Hi Finn,
Am 23.03.2024 um 17:35 schrieb Finn Thain:
On Fri, 22 Mar 2024, Michael Schmitz wrote:
Am 22.03.2024 um 17:53 schrieb Michael Schmitz:
Am 22.03.2024 um 17:39 schrieb Finn Thain:
I find that patch description to be a bit confusing, since
preempt_schedule_irq() requires that interrupts were disabled:
BUG_ON(preempt_count() || !irqs_disabled());
Looking more closely I see that you're testing the IPL bits from the
stack not the status register...
Yes - the problem appears to be that if we enter preemption when about
to return to kernel code that had interrupts disabled, bad things may
happen [...]
That's independent from having interrupts disabled in the currently
active exception.
Is it? If interrupts were disabled by the code we're returning to, surely
they must be disabled still (in the Status reg, for the BUG_ON above).
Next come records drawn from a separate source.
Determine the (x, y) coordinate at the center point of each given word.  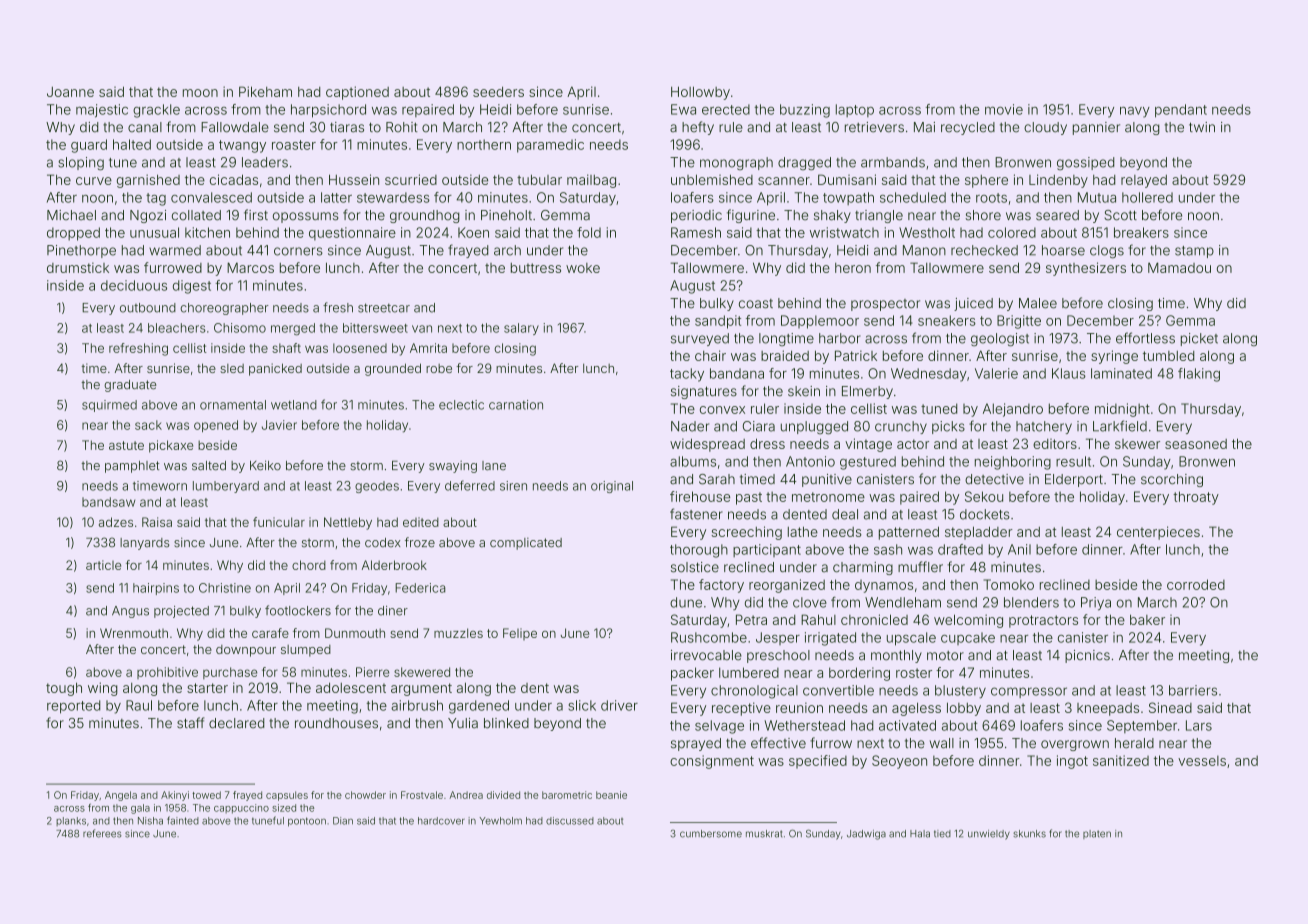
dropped (73, 234)
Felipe (520, 634)
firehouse (700, 496)
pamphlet (132, 467)
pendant (1181, 111)
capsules (287, 796)
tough (64, 689)
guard (89, 146)
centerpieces (1158, 533)
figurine (751, 216)
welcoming (968, 621)
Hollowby (700, 93)
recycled (968, 128)
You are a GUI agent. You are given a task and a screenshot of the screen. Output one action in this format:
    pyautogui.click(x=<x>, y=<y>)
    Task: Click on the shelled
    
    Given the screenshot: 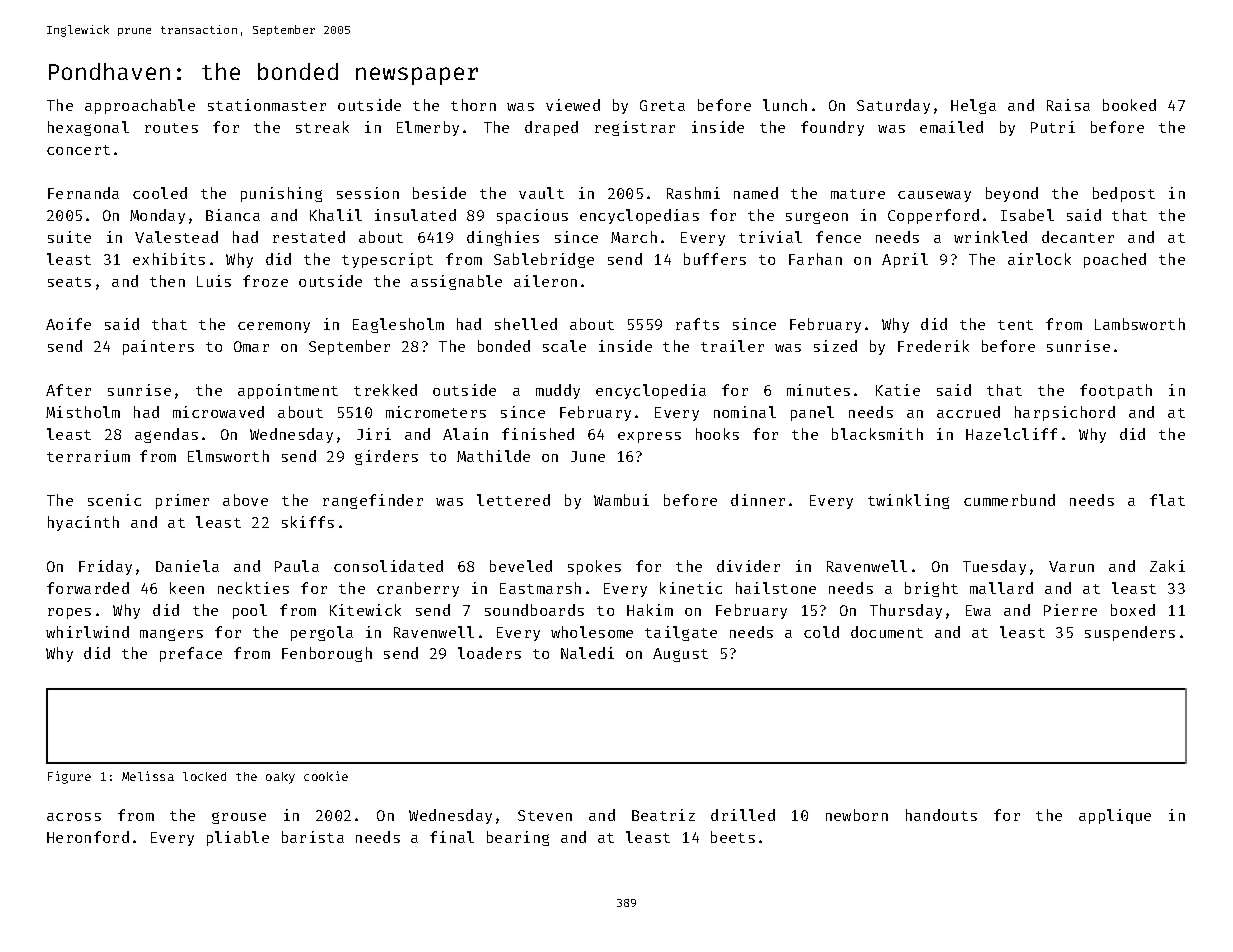 What is the action you would take?
    pyautogui.click(x=526, y=324)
They would still be disabled, but by calling preempt_schedule_irq() they
will be reenabled before calling schedule(). At that time, another
interrupt may come in, and change things from under the piece of code
that had interrupts disabled.
That won't happen without preemption.
What's more, I suspect schedule() may cause another process to exit that
would otherwise first take a signal, and signal delivery then repeats
the vma teardown on process exit. At least that is how I read those
'table already freed' stack traces.
It's not clear to me which pre-emption opportunities remain in
effect. E.g. is full preemption (in effect) the same as voluntary
preemption?
Good question - I'll have to instrument preempt_schedule_irq() and see
if it gets called at all with my patch.
Can't see preempt_schedule_irq() entered with my patch ...
Neither can I: A quick "stress-ng --zombie -1 -t 100" test passed without
ever calling preempt_schedule_irq() in QEMU.
Right. Whenever I allow preemption with IPL (in the saved frame's SR) >
0, I eventually get the 'table already free' panic. Trying to save the
whole frame for later printing in free_pointer_table() hasn't been too
helpful though. The saved frame's PC does not appear anywhere in the trace.
In general, full preemption is not the same as voluntary preemption.
Full preemption attempts to preempt on every return from interrupt or
syscall (given certain constraints are fulfilled such as we're not
currently in any interrupt or already preempting, and there's other work
that needs scheduling).
The constraint that interrupts must not be disabled in the saved stack
frame apparently is one constraint too many...
I dropped the mailing list from the recipients in my previous message.
This might a good time to follow up on the list in case Geert can shed
some light.
Adding Geert and list back in now ...
Cheers,
Michael